The Representative would have done a
spit-take if her coffee had been handy: “Seventeen years?! Not days, not months, not even quarters?”
“No, years – the movie’s held
up pretty well, both in content and in format, but I still can’t believe it’s
been around long enough that babies who were born then are now graduating high
school.”
“Yes, but really, 17 years?! In the world of tech, you might as well have
said ‘1776’!”
“C’mon, it’s not that old –
it was made in this century, for crying out loud!”
“Same century, yes; same decade,
no.” The Representative tossed the disc
back at the Customer, who let it land on the desk uncaught. “At the rates things move, I’m surprised DVDs
and Blu-rays are still hanging around!”
“They wouldn’t be? I just finished changing over all of my
tapes!”
“I’m not even going there. Look,” the Representative said as she inched
her chair closer to the desk; the Customer reflexively leaned in. “New stuff’s being made every day, and the
more you try to keep up the more gets left behind. I mean, look at the 1900s: everyone was just
getting used to the car when all of a sudden they could fly in the comfort of
an armchair! Could you imagine telling
people from the beginning of that century that before they hit the next
one they could instantaneously speak with someone on the other side of the
planet as easy as if they were talking to someone in the next room? Or that the plays they watched in the theater
could be viewed in their own homes, repeatedly, with magical effects and
surround sound?”
“I think if you told them all that
they would have locked you in the attic.”

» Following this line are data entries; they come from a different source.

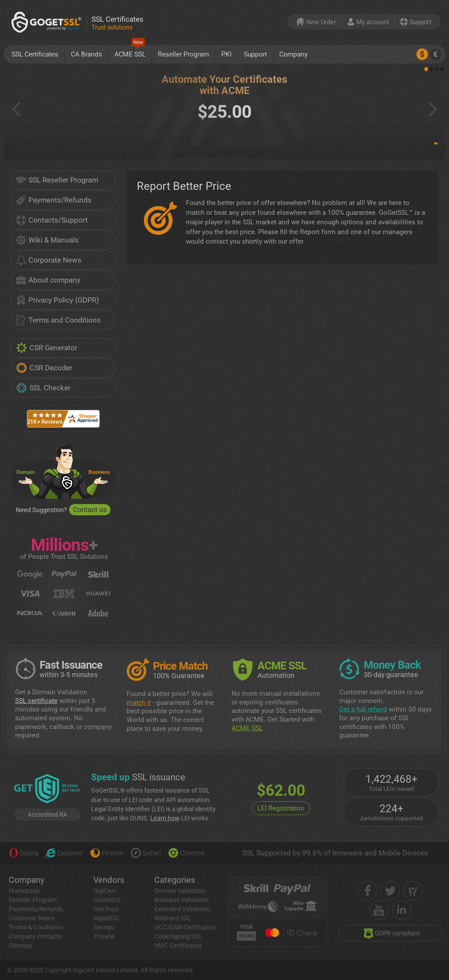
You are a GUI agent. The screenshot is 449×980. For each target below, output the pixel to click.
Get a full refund (363, 709)
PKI (226, 54)
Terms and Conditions (58, 320)
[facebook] (367, 891)
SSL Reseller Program (57, 180)
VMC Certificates (178, 945)
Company (293, 54)
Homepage (24, 891)
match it (139, 702)
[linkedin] (402, 910)
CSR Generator (46, 348)
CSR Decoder (44, 368)
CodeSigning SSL (178, 936)
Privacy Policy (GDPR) (57, 300)
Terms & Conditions (36, 927)
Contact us (90, 510)
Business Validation (181, 900)
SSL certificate (36, 701)
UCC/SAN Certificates (185, 927)
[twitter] (390, 891)
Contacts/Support (52, 220)
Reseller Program (183, 54)
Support (255, 54)
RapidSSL (106, 918)
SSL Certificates (35, 54)
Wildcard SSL (173, 918)
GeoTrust (106, 909)
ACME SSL (130, 51)
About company (48, 280)
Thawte (104, 936)
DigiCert (104, 891)
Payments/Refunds (54, 200)
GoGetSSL (108, 900)
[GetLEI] (47, 789)
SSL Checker (43, 388)
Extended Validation (182, 909)
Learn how (165, 818)
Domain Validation (180, 891)
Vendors (109, 880)
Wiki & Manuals (47, 240)
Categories (175, 880)
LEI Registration (281, 808)
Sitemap (21, 945)
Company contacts (35, 936)
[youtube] (379, 910)
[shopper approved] (413, 891)
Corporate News (49, 260)
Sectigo (104, 927)
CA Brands (86, 54)
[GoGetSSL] (48, 22)
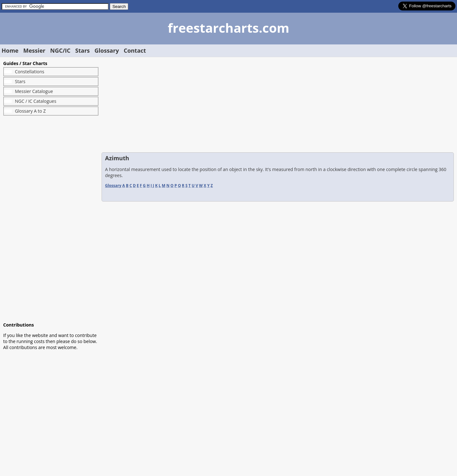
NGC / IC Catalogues (36, 101)
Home (10, 50)
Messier (34, 50)
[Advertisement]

“You’re missing the point: if you
have a piece of tech now, you’d better use it now because as sure as
you’re sitting here, it’s going to become inaccessible in less than five
years. And I’m being generous in that
estimate: two years is probably more accurate.”
“Oh.” The Customer picked up the disc to stare at
it. “So I’ll never get to see the extra
features?”
“Just go buy the DVD before that’s
gone!”
“It won’t have the same features and
you know it!”
“Fine.” The Representative rummaged through a drawer
and pulled out a small drive with cables that she then dropped onto the
desk. “Here.”
“What’s this supposed to be?”
“A CD-ROM adapter. You plug it into your computer and pop the
disc in. It’s yours for $19.95, plus
tax.”
“Why didn’t you just give me this in
the first place?!”
“You needed to be taught a lesson on
the evanescence of life.”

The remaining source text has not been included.